Kristine claims "science defines a fetus as a biological member of our species." PZ tries to brush off Kristine’s perspective as "traditional and colloquial" (as if those attributes, in themselves, make an idea anti-scientific), but in reality Kristine’s assertions rely on a very common–and scientific–species concept: the biological species concept. UC Berkeley’s "Understanding Evolution" website describes the biological species concept as the concept used "for most purposes and for communication with the general public." How dare Kristine fail to define that for someone like PZ–he only has decades of background in developmental biology. That must have been very confusing for him.

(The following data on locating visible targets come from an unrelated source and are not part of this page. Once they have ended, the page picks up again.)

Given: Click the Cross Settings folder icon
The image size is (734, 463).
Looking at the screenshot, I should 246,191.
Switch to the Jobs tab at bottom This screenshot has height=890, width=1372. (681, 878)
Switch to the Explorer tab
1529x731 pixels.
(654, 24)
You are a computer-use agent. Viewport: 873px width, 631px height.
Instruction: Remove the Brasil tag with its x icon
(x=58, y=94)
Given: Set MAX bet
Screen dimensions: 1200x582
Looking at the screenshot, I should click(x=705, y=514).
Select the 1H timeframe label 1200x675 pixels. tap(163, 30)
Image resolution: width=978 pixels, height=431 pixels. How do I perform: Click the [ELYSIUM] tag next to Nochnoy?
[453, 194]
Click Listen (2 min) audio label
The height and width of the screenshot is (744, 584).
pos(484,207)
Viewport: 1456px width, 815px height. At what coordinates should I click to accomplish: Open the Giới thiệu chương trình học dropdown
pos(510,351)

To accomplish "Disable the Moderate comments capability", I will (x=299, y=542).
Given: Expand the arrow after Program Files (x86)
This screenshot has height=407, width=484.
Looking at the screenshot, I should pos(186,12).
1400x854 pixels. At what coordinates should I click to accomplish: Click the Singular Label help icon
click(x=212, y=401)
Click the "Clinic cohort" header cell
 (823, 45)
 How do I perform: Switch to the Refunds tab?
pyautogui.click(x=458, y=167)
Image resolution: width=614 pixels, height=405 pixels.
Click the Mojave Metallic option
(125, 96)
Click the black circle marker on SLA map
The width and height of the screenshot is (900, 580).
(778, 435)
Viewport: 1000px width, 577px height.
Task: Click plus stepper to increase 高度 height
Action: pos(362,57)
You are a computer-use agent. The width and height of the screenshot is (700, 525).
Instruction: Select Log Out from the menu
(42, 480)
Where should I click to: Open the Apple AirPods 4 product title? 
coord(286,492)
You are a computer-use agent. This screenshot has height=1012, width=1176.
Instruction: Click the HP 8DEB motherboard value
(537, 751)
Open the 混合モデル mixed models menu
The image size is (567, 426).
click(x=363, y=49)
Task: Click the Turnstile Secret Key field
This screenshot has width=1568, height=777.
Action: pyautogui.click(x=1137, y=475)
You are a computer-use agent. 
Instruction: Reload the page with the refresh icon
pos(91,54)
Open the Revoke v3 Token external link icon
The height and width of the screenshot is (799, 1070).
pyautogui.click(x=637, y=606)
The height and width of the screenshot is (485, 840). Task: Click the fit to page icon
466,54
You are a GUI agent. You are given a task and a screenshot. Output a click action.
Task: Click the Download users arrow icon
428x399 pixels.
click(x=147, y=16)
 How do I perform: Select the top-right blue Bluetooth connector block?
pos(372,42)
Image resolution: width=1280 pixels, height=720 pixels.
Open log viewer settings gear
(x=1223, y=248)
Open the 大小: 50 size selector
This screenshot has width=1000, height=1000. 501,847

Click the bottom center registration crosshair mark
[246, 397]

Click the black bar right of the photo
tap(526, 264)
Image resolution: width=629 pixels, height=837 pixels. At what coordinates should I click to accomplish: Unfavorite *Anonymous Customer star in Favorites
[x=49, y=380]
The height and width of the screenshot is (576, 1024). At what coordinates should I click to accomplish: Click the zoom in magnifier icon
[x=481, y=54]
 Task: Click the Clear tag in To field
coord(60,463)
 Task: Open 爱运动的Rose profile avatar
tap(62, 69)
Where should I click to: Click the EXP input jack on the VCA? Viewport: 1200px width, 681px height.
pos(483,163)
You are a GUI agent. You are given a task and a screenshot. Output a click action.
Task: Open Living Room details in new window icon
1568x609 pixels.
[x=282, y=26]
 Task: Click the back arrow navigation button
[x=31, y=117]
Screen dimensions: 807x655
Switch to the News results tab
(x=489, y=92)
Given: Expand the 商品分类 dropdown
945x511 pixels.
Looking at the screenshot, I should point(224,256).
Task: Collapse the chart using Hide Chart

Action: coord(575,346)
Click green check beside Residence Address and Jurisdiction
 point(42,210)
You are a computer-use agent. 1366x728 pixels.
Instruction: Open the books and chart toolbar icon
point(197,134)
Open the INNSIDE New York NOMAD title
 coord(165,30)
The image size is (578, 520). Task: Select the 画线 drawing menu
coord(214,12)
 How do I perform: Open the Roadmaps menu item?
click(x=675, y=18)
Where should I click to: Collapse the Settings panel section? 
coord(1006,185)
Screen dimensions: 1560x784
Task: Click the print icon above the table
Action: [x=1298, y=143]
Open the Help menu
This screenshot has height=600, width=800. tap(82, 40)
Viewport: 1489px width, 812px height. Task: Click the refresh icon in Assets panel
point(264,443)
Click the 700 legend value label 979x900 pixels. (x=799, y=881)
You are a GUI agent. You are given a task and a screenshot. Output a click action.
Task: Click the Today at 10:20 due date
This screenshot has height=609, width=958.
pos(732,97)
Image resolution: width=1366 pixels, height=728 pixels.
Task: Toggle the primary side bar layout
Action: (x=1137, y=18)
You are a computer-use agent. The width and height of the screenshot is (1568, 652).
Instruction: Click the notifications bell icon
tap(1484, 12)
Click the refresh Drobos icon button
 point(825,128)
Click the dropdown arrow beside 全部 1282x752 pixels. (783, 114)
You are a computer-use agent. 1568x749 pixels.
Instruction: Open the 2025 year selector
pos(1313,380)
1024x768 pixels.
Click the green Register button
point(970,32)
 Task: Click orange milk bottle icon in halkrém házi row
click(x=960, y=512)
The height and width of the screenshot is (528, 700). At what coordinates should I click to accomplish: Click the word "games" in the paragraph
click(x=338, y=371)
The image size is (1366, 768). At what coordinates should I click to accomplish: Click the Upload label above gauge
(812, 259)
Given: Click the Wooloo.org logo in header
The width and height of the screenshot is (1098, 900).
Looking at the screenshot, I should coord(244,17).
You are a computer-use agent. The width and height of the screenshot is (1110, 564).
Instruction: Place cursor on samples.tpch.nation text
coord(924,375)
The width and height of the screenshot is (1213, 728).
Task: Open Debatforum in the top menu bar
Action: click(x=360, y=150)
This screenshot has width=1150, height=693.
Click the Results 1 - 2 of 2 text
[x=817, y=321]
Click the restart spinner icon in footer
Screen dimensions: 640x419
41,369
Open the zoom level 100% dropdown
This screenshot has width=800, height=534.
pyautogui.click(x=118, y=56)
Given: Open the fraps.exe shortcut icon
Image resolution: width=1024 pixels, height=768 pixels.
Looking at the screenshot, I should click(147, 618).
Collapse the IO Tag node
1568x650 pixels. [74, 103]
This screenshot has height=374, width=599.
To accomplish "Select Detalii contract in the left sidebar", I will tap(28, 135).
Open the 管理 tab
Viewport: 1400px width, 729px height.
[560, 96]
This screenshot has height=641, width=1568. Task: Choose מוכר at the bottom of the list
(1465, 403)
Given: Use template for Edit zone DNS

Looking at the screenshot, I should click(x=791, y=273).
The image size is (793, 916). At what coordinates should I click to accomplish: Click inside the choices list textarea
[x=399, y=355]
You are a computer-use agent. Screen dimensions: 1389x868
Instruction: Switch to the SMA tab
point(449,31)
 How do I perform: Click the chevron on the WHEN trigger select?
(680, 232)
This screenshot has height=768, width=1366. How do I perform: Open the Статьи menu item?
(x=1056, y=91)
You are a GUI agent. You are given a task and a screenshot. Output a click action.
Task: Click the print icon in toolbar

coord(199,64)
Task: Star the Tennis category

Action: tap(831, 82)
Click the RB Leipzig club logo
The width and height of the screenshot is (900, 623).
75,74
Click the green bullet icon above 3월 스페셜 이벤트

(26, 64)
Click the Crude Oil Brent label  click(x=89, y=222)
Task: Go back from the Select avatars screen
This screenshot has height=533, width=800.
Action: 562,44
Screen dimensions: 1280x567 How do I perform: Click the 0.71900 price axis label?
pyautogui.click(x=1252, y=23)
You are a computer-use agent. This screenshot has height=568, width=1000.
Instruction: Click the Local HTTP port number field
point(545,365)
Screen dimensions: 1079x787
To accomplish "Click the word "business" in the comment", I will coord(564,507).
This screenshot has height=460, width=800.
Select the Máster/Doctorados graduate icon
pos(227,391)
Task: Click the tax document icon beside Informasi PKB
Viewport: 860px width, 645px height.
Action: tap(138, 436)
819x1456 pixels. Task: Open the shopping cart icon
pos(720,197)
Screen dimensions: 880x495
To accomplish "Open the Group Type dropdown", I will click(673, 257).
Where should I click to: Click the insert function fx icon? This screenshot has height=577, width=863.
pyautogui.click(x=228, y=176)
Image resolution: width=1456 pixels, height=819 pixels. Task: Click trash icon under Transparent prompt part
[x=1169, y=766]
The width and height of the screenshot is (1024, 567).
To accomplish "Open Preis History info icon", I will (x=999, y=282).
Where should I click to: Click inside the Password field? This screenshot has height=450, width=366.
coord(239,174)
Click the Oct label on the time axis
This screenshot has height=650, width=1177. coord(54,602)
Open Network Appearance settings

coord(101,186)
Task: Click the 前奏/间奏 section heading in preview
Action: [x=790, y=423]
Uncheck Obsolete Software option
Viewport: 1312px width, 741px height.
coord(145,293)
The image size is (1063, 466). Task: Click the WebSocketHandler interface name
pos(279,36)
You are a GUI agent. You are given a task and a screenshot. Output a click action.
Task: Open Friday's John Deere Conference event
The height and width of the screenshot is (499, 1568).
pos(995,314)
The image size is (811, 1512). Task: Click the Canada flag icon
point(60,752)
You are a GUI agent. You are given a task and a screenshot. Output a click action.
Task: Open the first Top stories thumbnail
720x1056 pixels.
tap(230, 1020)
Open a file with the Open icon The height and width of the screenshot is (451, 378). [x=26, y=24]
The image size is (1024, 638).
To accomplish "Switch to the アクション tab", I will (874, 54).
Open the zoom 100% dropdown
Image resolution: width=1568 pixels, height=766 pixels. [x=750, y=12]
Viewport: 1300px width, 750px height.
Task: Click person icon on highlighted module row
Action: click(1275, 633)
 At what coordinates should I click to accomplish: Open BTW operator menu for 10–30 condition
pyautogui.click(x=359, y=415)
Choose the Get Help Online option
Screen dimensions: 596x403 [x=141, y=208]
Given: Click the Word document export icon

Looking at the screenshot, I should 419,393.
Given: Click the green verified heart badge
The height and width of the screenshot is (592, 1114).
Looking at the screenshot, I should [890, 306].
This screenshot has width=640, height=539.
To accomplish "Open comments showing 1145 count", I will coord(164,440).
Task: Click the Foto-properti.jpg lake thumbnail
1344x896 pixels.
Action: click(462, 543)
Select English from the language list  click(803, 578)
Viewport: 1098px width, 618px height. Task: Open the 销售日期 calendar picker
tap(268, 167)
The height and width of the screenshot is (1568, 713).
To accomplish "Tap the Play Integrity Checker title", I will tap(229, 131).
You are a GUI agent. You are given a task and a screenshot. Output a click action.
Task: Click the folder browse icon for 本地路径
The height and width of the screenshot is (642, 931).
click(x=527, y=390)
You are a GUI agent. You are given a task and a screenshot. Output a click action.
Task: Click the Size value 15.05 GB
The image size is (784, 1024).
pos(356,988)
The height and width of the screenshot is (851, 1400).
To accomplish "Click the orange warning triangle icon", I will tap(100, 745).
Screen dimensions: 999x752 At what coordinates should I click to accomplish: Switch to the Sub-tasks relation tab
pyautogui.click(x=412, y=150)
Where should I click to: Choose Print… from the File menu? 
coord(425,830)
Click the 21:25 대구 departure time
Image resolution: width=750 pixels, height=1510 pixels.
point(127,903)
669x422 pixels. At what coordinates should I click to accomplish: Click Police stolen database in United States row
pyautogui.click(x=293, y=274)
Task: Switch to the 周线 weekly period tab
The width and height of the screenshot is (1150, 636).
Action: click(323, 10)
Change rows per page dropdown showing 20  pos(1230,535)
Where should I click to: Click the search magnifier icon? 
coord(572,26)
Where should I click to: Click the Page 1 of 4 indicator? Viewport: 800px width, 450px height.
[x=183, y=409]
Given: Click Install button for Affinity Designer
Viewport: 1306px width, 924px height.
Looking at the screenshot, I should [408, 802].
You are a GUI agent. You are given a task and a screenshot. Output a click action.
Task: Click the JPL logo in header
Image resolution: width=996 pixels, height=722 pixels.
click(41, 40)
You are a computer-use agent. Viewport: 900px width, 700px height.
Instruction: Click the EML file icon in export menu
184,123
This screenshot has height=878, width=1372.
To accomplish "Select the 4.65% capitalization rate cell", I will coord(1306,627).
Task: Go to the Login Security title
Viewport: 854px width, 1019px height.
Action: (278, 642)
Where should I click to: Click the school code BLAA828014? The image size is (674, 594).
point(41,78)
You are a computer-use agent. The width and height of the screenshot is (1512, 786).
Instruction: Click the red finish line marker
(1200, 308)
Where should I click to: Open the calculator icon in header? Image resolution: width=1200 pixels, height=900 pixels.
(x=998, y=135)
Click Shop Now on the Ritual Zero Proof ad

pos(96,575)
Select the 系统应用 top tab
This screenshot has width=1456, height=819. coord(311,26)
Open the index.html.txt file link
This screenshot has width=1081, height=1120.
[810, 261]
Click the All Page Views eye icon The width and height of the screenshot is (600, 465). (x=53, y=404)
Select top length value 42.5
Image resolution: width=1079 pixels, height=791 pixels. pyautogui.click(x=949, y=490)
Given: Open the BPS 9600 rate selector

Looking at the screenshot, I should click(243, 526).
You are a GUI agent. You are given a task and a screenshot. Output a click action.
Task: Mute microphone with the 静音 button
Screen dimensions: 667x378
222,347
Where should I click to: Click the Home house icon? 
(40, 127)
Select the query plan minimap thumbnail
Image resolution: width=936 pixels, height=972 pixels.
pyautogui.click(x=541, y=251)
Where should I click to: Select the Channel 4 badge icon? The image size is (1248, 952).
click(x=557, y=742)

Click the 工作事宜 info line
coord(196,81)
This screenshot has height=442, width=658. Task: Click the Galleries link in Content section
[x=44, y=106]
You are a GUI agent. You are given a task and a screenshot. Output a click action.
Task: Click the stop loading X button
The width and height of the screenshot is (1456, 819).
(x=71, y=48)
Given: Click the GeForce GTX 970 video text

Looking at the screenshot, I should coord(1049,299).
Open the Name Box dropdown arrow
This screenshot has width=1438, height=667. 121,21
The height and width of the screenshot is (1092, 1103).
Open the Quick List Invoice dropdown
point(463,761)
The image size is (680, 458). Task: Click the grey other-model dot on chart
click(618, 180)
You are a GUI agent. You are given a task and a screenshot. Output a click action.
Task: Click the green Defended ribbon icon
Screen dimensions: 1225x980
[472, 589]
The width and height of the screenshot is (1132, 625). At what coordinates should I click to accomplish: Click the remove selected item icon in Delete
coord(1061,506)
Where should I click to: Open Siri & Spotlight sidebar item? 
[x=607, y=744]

That’s exactly what I mean! You cannot cavalierly apply a definition appropriate to populations to individuals. Here’s that definition: “The biological species concept defines a species as members of populations that actually or potentially interbreed in nature”. If you take that literally, then sterile individuals are not members of the human species. No one takes it that literally. Even the site they link to spells out problems with the BSC, and lists a small subset of other species concepts.

Another problem with the BSC is that it doesn’t address development, and this really is a problem in developmental biology. What does “potentially interbreed” mean? Are embryos part of the gene pool? How about menopausal women? Do men with vasectomies lose their ontological status with that little snip? If you’re going to say that embryos have the potential to reproduce, then you can’t deny that sperm and ova also have that potential, and SPL’s distinction that sperm don’t count is invalid. Scientists are also crystal clear in defining human sperm and human ova; does the use of the label imply that sperm therefore have all the rights of a human being?

The biological species concept doesn’t apply to this problem, and it is not only scientifically invalid to try and use it that way, it is offensive. We do not and should not define a person’s status in society by their reproductive potential. We do not measure the broader social and familial relationships of individuals by reducing them to biological abstractions — having the right number of chromosomes, complementary sperm-egg recognition proteins, matching genitalia for efficient intromission and docking. The species problem is a whole different problem from the humanity problem! And when your argument rests on a willful conflation of two completely different issues, you’ve got a credibility problem. And claiming that science decrees a simple clear answer when it actually says the answer is murky and complex and ambiguous on multiple levels means you’ve got an honesty problem.

But yes, please do try to imagine a world where your status as a human being was determined by applying the biological species concept to individuals. Dystopias are fun logical exercises, if not so fun to live through.